Overnight – Cohn Resignation Set to Weigh on Wall Street: The biggest news overnight came less than an hour after U.S. trading closed Tuesday when news broke that Gary Cohn would step down as the President’s chief economic advisor. Cohn, who was considered a friend of Wall Street and vital in Republicans’ success in passing the tax bill, had argued against the announcement of steel and aluminum tariffs. The market’s disappointment with Cohn’s departure was quickly and clearly evident.
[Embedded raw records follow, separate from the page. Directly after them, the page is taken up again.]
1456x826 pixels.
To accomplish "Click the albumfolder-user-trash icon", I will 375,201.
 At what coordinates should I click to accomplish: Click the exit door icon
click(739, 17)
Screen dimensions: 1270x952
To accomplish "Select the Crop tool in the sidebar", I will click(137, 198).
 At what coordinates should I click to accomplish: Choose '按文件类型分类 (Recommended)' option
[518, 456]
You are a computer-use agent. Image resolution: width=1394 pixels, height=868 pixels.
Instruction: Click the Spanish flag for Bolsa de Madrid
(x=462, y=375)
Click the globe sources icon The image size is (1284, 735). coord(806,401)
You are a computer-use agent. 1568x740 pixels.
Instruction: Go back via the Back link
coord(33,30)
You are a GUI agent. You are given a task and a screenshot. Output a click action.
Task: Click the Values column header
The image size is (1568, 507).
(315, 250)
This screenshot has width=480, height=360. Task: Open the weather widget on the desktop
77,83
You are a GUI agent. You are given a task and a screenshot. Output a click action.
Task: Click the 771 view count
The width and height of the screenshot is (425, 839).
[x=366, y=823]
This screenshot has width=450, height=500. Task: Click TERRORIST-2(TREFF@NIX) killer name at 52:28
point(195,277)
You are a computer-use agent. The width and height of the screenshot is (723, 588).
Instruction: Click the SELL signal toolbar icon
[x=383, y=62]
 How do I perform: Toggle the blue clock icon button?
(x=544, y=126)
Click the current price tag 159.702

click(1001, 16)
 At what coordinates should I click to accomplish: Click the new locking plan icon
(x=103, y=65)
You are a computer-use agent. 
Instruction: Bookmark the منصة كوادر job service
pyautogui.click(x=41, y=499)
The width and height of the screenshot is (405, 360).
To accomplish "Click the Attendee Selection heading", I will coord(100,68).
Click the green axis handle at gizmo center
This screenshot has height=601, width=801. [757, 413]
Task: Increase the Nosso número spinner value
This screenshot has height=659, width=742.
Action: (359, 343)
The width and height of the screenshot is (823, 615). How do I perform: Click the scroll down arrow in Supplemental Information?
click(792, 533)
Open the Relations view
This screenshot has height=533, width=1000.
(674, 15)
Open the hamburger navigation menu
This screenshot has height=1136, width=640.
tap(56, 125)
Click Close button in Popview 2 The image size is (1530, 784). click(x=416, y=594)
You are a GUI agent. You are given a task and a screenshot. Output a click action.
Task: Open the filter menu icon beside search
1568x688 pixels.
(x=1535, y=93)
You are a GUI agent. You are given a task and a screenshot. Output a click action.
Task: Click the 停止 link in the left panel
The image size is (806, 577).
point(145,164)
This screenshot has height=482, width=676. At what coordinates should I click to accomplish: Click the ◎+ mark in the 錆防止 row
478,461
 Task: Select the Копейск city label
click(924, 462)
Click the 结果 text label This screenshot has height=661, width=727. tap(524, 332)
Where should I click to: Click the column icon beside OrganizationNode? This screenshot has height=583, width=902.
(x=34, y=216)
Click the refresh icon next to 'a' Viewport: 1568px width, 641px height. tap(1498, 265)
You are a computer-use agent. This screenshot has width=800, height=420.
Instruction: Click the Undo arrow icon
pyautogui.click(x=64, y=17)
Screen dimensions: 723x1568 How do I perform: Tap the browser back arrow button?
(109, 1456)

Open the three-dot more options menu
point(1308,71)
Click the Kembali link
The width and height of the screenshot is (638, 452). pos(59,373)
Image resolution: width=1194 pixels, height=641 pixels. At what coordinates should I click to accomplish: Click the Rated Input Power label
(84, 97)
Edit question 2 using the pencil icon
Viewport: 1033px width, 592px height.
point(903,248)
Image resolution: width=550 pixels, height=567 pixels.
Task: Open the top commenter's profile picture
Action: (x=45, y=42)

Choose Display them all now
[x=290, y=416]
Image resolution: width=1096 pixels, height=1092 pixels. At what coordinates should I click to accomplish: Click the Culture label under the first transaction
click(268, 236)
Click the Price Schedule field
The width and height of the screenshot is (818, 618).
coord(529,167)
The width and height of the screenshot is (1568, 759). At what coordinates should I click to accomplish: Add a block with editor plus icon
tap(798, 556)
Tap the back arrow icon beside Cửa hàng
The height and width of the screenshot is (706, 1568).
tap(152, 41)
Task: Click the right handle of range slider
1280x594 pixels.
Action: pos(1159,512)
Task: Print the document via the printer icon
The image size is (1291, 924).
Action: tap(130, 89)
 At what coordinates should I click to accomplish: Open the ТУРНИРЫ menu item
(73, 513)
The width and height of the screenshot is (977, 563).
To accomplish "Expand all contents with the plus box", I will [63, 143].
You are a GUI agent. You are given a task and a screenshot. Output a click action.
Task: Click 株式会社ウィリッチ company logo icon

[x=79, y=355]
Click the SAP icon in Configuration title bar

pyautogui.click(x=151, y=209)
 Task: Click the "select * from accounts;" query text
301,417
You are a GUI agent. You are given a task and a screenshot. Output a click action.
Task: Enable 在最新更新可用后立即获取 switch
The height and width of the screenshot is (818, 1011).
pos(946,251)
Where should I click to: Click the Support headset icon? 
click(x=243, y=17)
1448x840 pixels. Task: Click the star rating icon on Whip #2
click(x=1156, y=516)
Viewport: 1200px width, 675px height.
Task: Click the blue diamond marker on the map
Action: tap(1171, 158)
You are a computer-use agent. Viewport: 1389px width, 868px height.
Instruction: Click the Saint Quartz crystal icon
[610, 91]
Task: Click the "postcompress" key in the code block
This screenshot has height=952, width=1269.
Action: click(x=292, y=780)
U.S. equity futures sank, Treasury yields fell, and the Dollar snapped lower. The negative sentiment and weaker Dollar compounded the effects in Asia where every major index was weaker on Wednesday. Equity pressure has been less severe in Europe but sovereign curves have fallen and flattened, almost exclusively, and yields are trading near their lows of the day. The 2-year Treasury yield was down 1.8 bps, the 5-year yield was down 3.5 bps, and the 10-year yield was 3.7 bps lower. Lost in the Cohn shuffle, were remarks in a speech from Fed Governor Brainard (more below) that suggested multiple tailwinds to U.S. growth could speed up the pace of Fed rate increases. Those remarks, coming from one of the biggest doves on the voting committee, appeared to add pressure to equity selling and briefly support a move up in yields.
Brainard Raises Brows After Saying Multiple Tailwinds Could Speed up Pace of Fed Hikes: Fed Governor Brainard, one of the more dovish Fed officials with a vote, took a different tone in some of her first public remarks on monetary policy since late last year. Brainard said in a Tuesday evening speech “The macro environment today is the mirror image of the environment we confronted a couple of years ago. …In the earlier period, strong headwinds sapped the momentum of the recovery and weighed down the path of policy. Today, with headwinds shifting to tailwinds, the reverse could hold true (emphasis added).” She added “The most notable tailwind is the shift in America’s fiscal policy stance from restraint to substantial stimulus in an economy close to full employment.” Therefore, Brainard believes, “Continued gradual increases in the federal funds rate are likely to remain appropriate to ensure inflation rises sustainably to our target and to sustain full employment, …Of course we should be ready to adjust the path of policy in either direction if developments turn out differently than expected.”
Factory Orders’ Fall Matched Expectations, Capital Goods Activity Revised Lower: Last week’s preliminary disappointment in January’s capital goods data, a key leading indicator for business investment equipment, deepened slightly Tuesday as revisions were rolled out as part of the month’s Factory Orders report. Total factory orders were down 1.4% (ex-transports +0.4%) as expected and the big estimated drop in transport orders, largely responsible for the estimated 3.6% decline in overall durable goods orders, was confirmed. In the important capital goods components, the initial 0.2% drop in orders was revised to -0.3% and a 0.1% pick-up in shipments was changed to a 0.1% pullback.